That was an elderly Sheffield woman's exclamation as she climbed out of a raft manned by members of the Glade Township Volunteer Fire Department Swift Water Rescue Team.
We second that.
Few people realize the power of water until they witness the devastation it can cause to structures and land, or until they are caught in a current that renders them helpless.
When flooding struck Sheffield last Wednesday - an event that some long-time residents called the worst they'd ever seen - people and property were in peril.
That's where volunteers from a number of area volunteer fire departments do their quiet self-imposed duty to save lives and property.
It's not all about fighting fires. Those volunteers are a community's first line of defense against all manner of calamity, and nature has a habit of periodically proving that, despite man's best efforts, it is in control.

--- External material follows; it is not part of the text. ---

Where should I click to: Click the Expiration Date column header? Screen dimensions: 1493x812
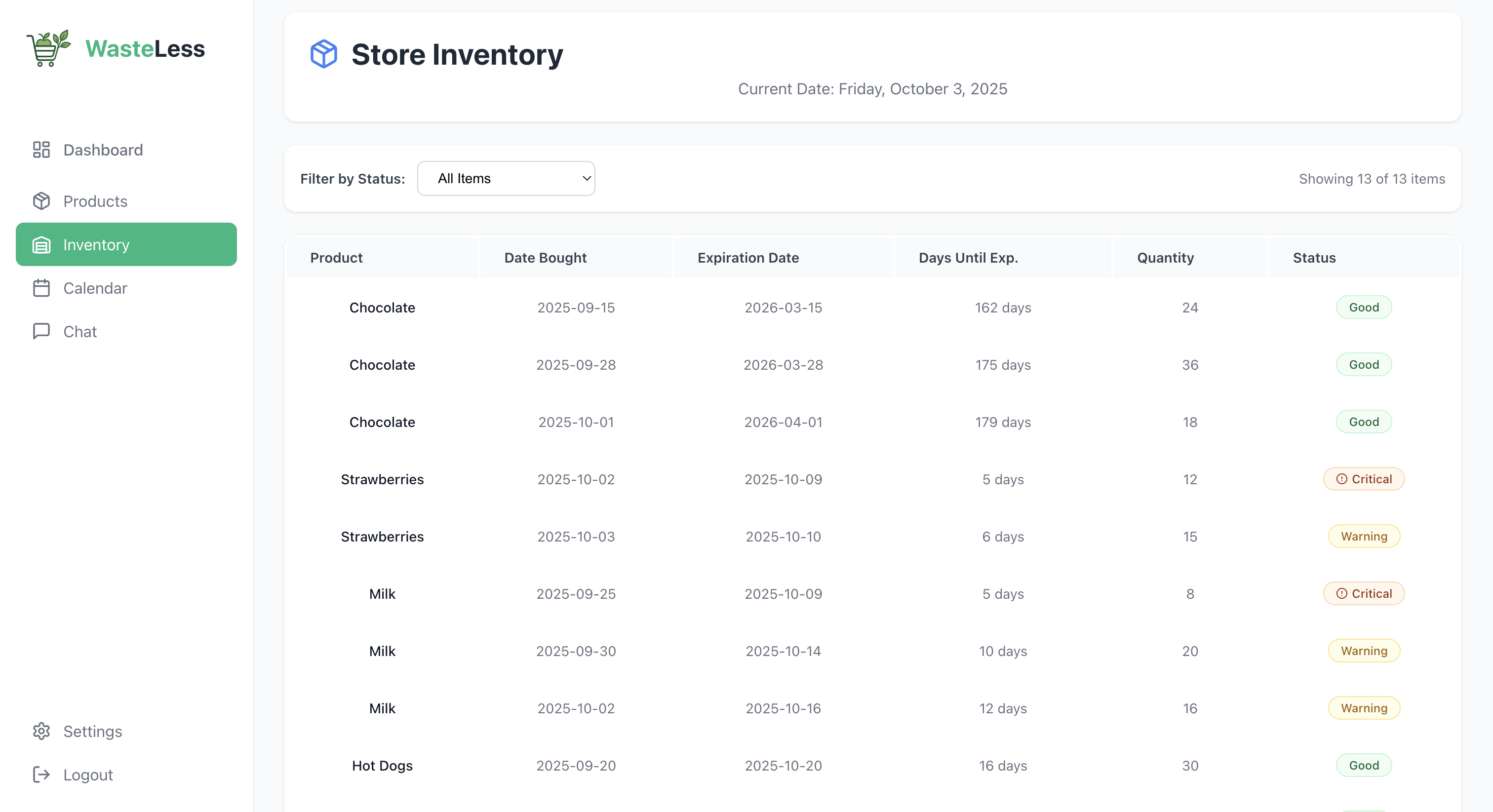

There were difficult times in Sheffield, and those in the Tan and Horton Street areas are even now assessing the damage to their properties and belongings, but all of them can be thankful that no one died or was seriously injured.
They owe those thanks to members of the Glade Swift Water Team, the Sheffield Volunteer Fire Department, the Cherry Grove Volunteer Fire Department, as well as volunteers from Ludlow in McKean County and Highland Township in Elk County.
You see, the philosophy of volunteer fire and rescue organizations is that geographic boundaries are pretty meaningless when there is an emergency. If you get the call, you go, just as you know that if you need help, others will be there to help you.